* _Task_
Once you find a line containing the word "agent" in the entries below, copy it.

Excerpts from a dataset
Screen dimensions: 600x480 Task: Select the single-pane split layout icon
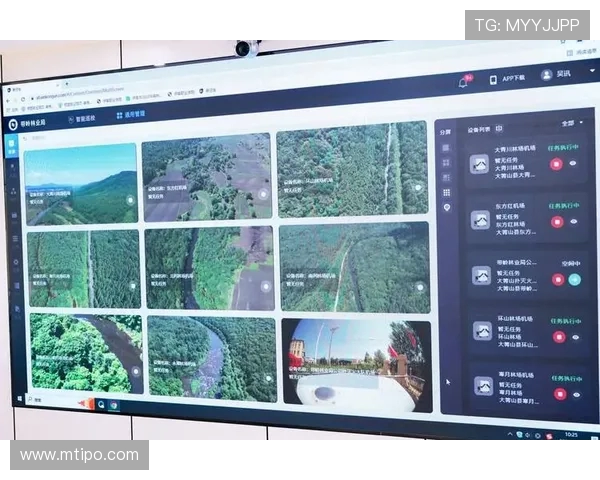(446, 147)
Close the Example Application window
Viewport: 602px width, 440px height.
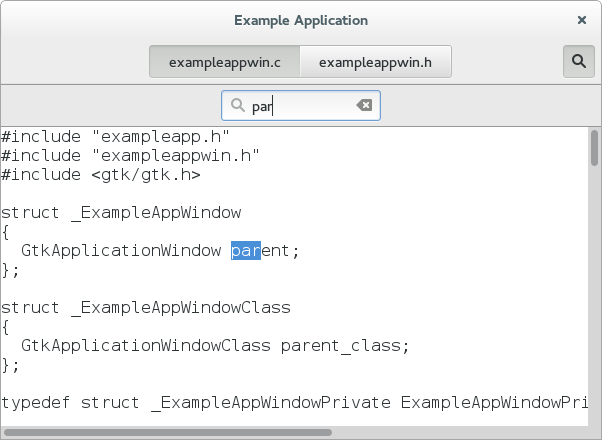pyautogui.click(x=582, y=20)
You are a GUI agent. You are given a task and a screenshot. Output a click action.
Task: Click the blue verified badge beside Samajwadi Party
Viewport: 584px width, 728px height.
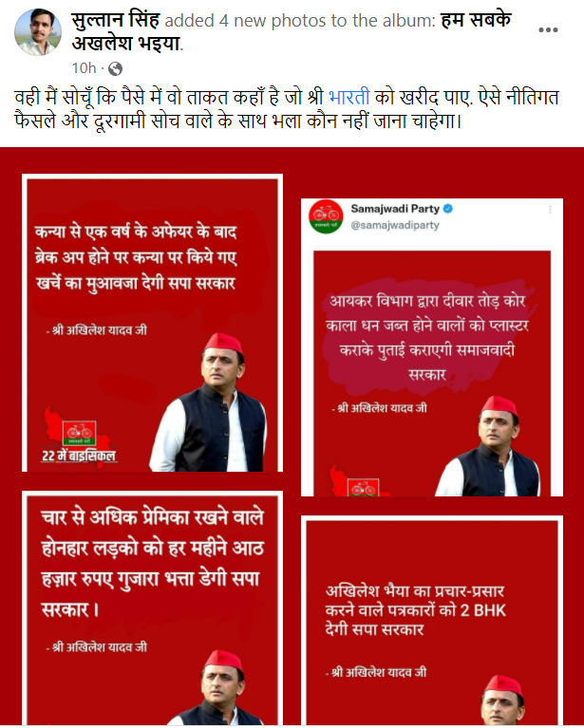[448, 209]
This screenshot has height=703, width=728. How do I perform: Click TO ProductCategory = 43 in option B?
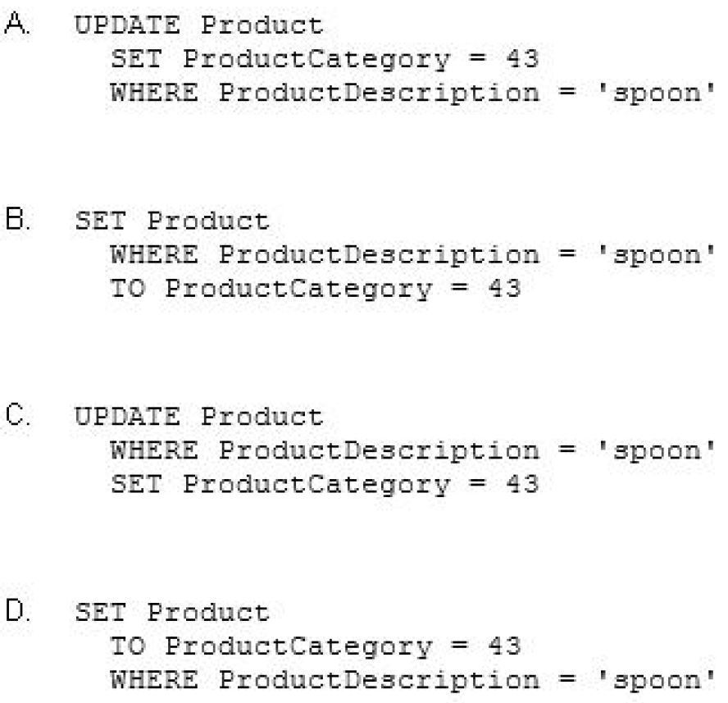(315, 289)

--

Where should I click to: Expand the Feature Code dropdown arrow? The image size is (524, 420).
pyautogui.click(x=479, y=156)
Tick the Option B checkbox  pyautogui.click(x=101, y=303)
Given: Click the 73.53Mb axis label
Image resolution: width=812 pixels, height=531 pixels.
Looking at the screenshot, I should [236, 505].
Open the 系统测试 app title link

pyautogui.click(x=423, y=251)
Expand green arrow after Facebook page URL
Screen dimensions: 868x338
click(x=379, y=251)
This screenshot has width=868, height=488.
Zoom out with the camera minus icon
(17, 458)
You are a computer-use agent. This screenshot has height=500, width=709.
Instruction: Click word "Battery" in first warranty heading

* _Solution below_
You are a GUI agent. You are given a task and a screenshot. Output a click action.
You are a computer-use agent. This screenshot has height=500, width=709.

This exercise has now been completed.